The Bullroarer Atlas

LOEB1929-002 - ethnographic attestation

Bunurang / Bunurong

Australia - Victoria - Southeast

Play / practical

A long red-brown bull-roarer blade incised from end to end with overlapping concentric-circle motifs, a single small perforation drilled near...
Representative image. A long red-brown bull-roarer blade incised from end to end with overlapping concentric-circle motifs, a single small perforation drilled near one rounded tip; no surviving Bunurong (Bunurang) specimen from Victoria has been located, so this general Aboriginal Australian example stands in. Wereldmuseum / NMVW (acc. RV-2399-60) Image source

Source term: bullroarer

Across most of Aboriginal Australia the bullroarer was held sacred and kept hidden from women and the uninitiated, its roar taken for the voice of thunder or of a high god who presided over the men's initiation rites. Among the Bunurong of Victoria's coast it was none of these things.
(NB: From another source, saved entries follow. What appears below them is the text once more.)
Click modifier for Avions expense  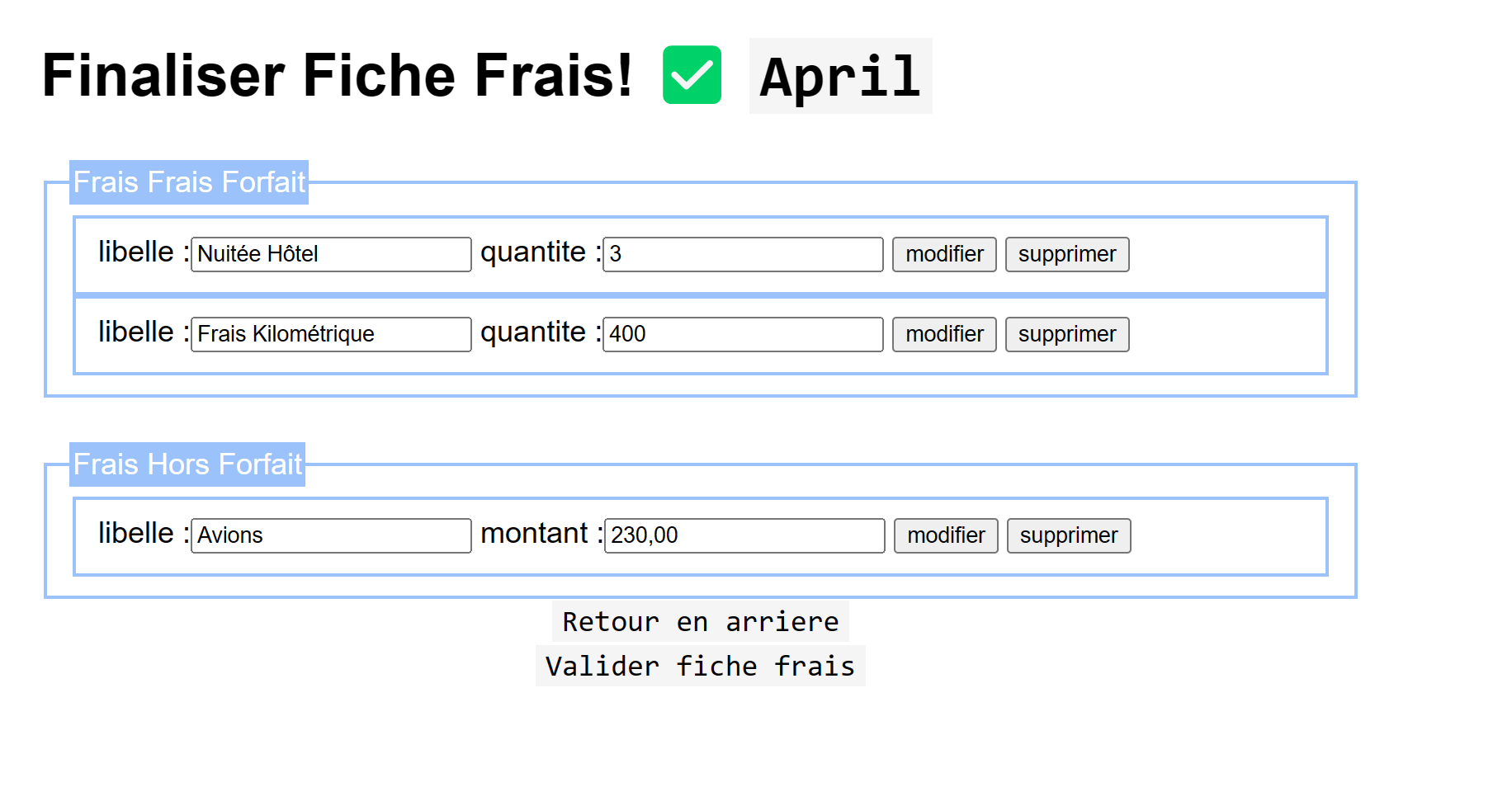point(945,535)
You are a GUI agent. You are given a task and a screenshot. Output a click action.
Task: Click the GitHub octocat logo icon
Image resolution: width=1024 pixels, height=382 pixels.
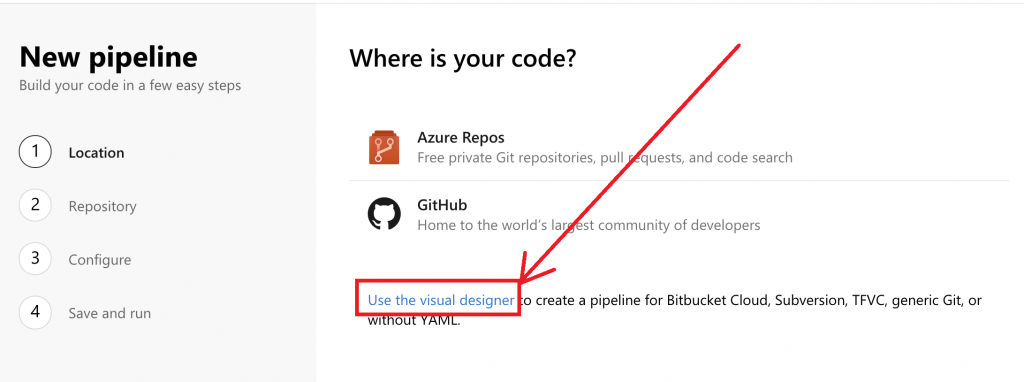tap(384, 214)
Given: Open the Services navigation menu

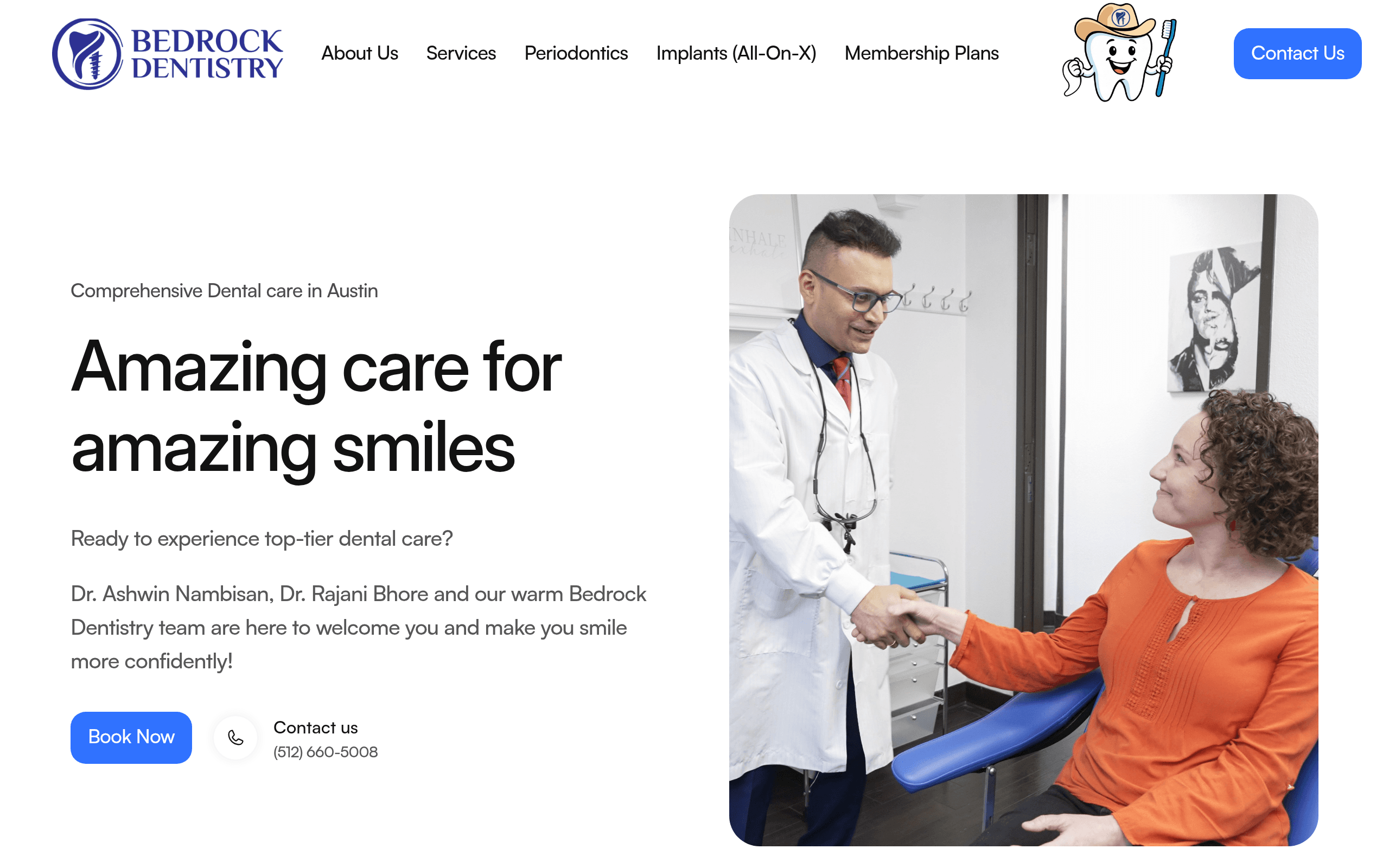Looking at the screenshot, I should click(461, 53).
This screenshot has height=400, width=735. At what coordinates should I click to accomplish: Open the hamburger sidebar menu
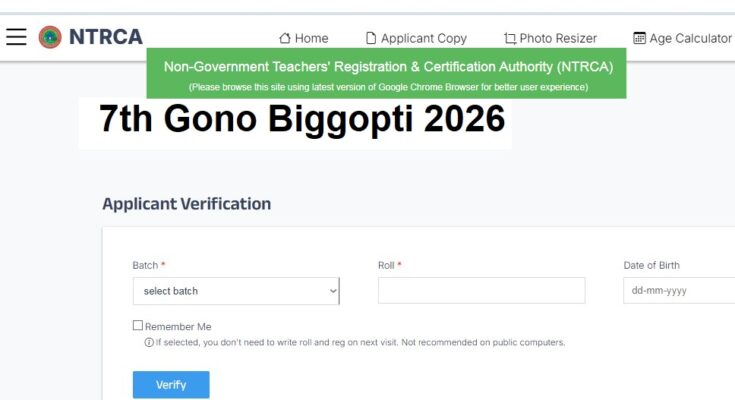pyautogui.click(x=16, y=37)
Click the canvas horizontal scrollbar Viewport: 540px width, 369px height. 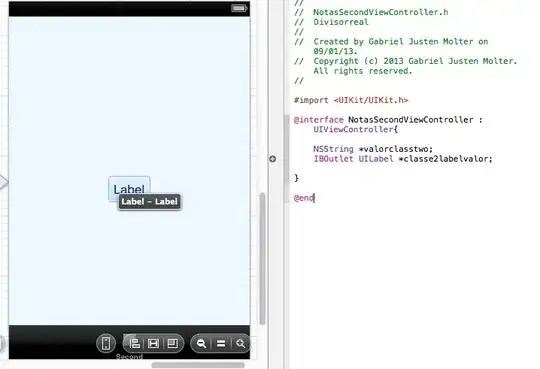198,365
Edwin Loeb, drawing on Howitt, records that here the instrument was well known and served as a child's plaything, in a country where boys underwent no initiation beyond being released from their food restrictions.

Among the Bunurang tribe of Victoria, however, the bullroarer is well known and is used for a child's plaything. In this region there is no initiation other than the freeing of the boy from food taboos.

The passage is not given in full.